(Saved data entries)
======

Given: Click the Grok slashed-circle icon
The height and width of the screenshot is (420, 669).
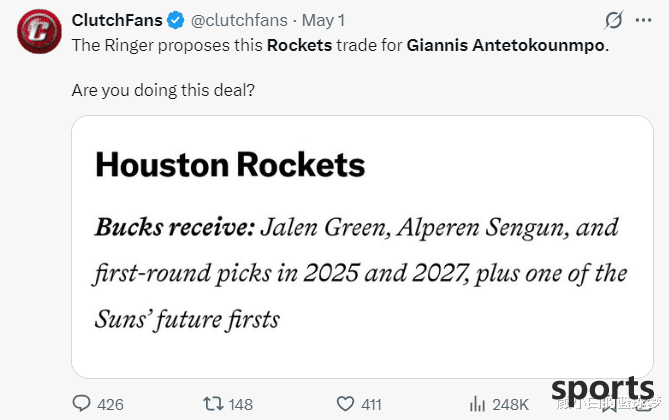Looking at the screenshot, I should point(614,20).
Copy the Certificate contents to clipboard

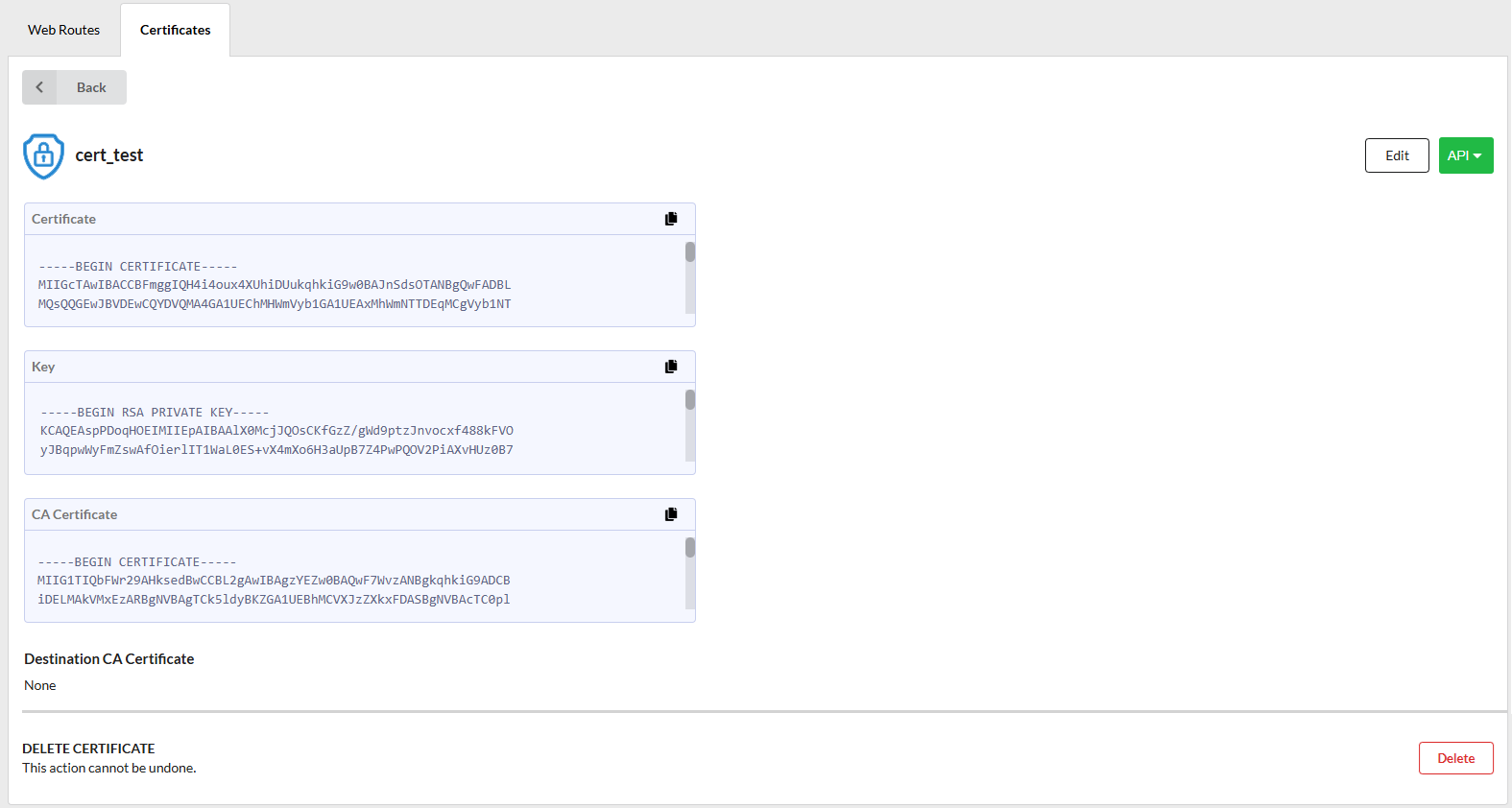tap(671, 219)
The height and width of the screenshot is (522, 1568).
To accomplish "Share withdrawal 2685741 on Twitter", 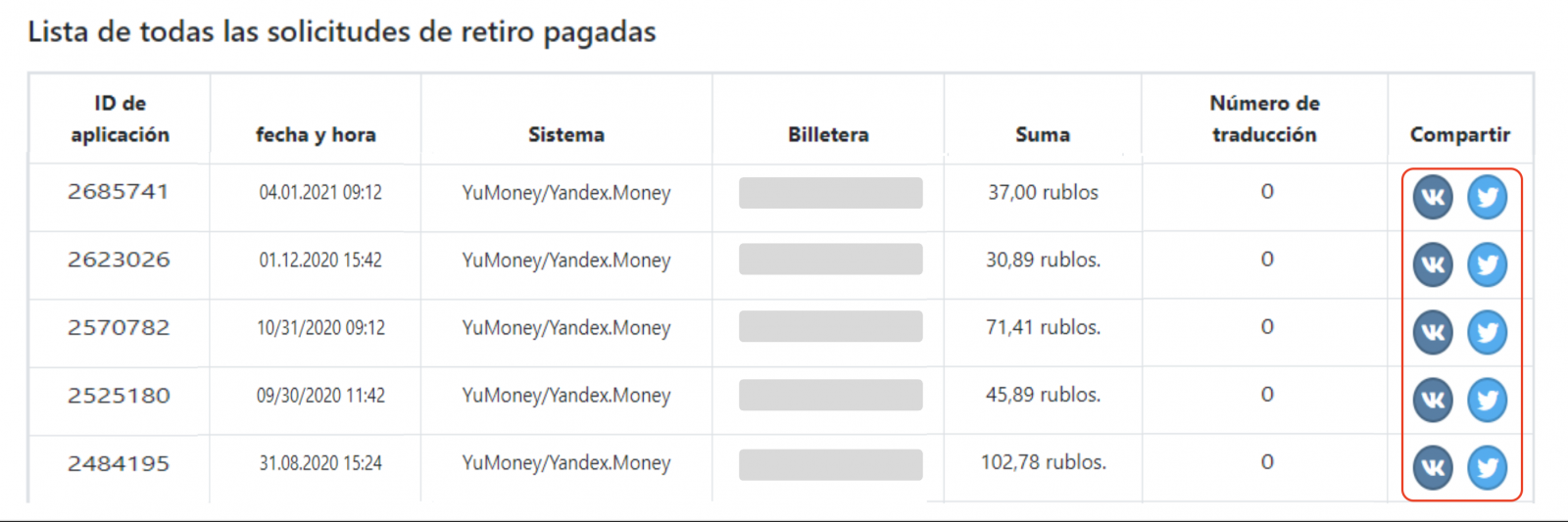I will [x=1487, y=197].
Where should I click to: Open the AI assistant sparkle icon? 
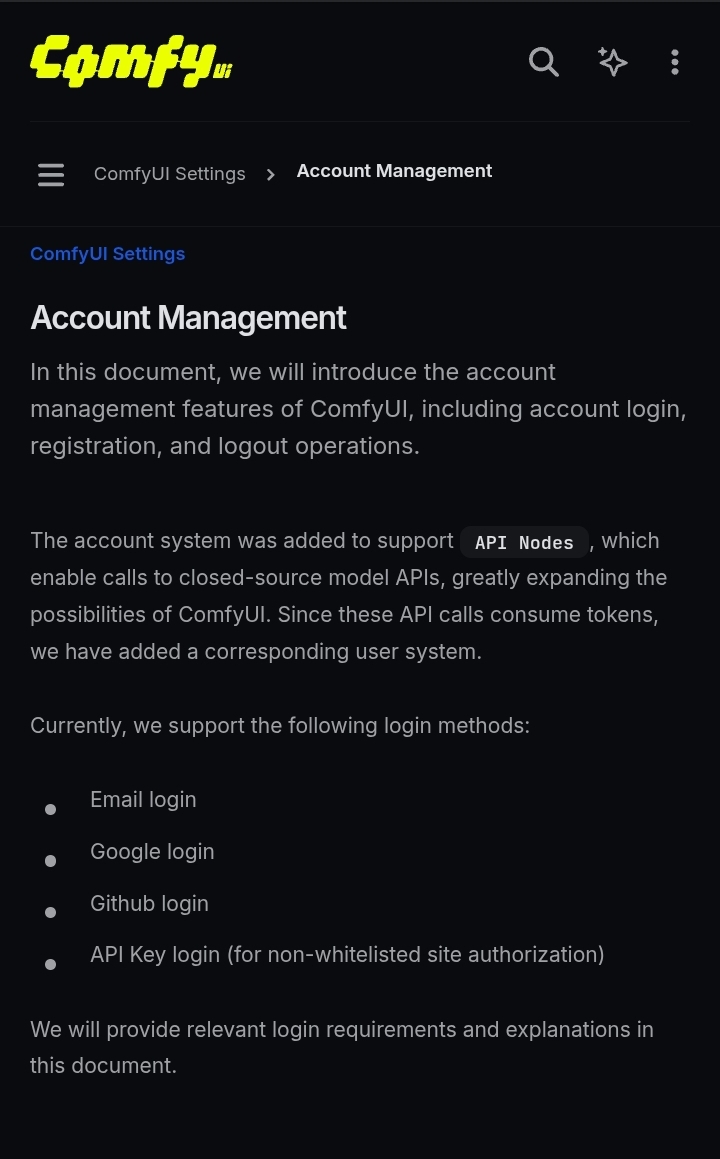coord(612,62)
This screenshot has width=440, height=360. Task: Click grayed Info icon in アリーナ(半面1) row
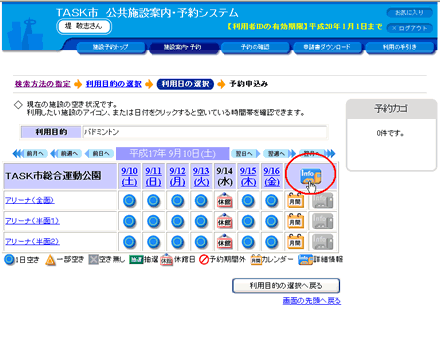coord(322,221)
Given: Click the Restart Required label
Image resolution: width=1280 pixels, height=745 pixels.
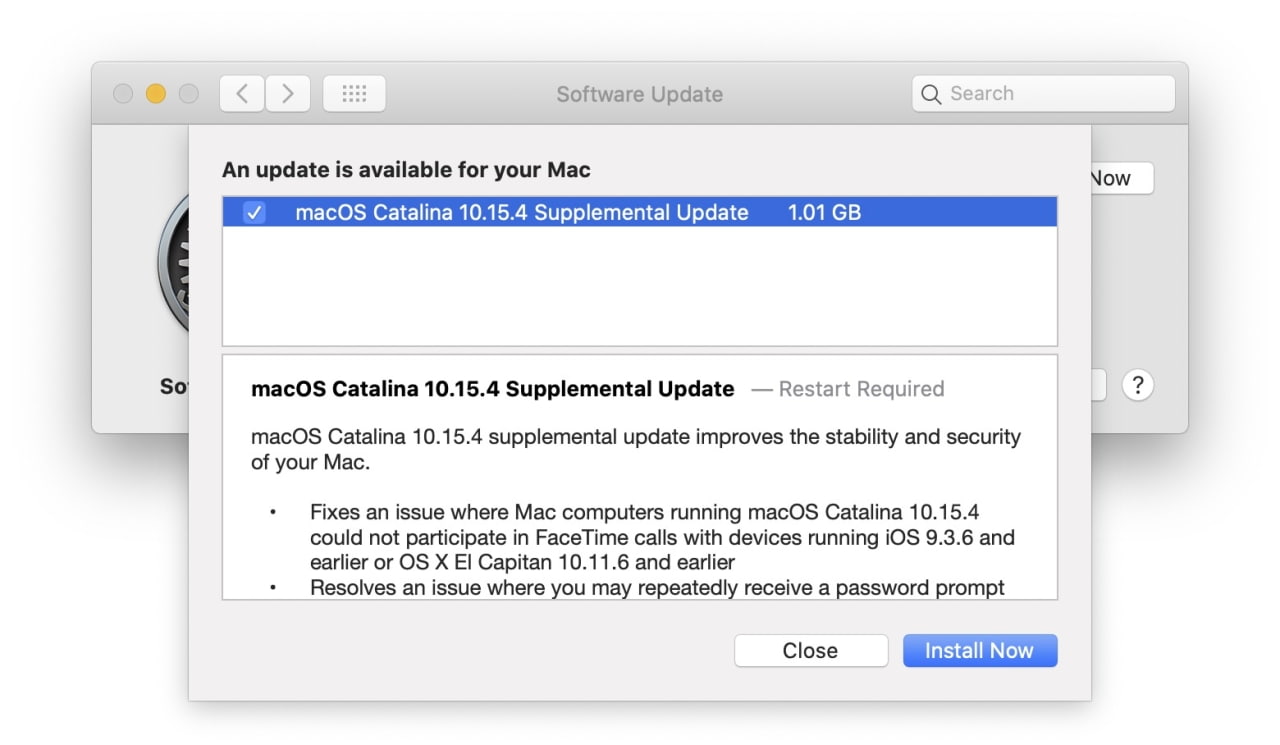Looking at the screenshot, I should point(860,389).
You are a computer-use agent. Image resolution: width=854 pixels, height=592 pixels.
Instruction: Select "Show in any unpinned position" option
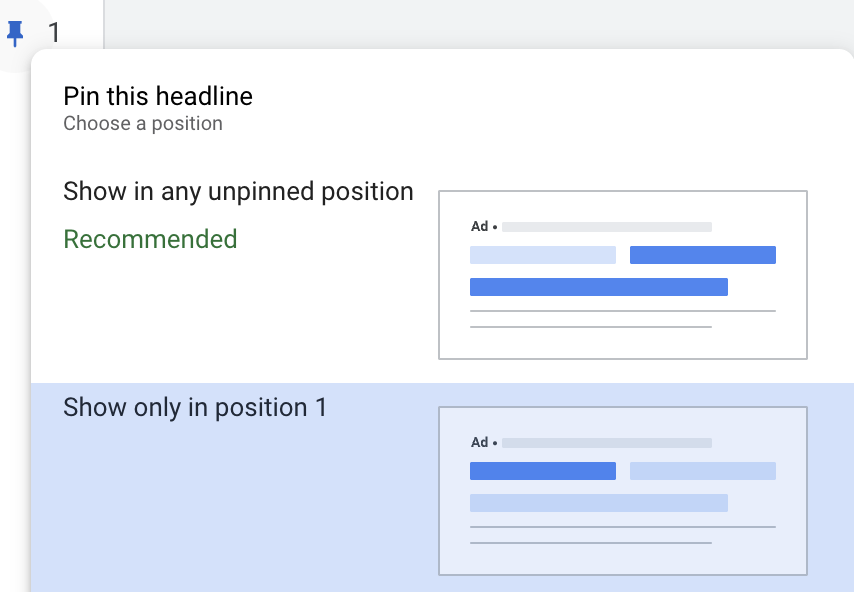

======

**Prompt**
Please go over the data above and copy each line with "Given" in it.

**Solution to this problem**
Given: Click the Grok slashed-circle icon
Given: Click the Restart Required label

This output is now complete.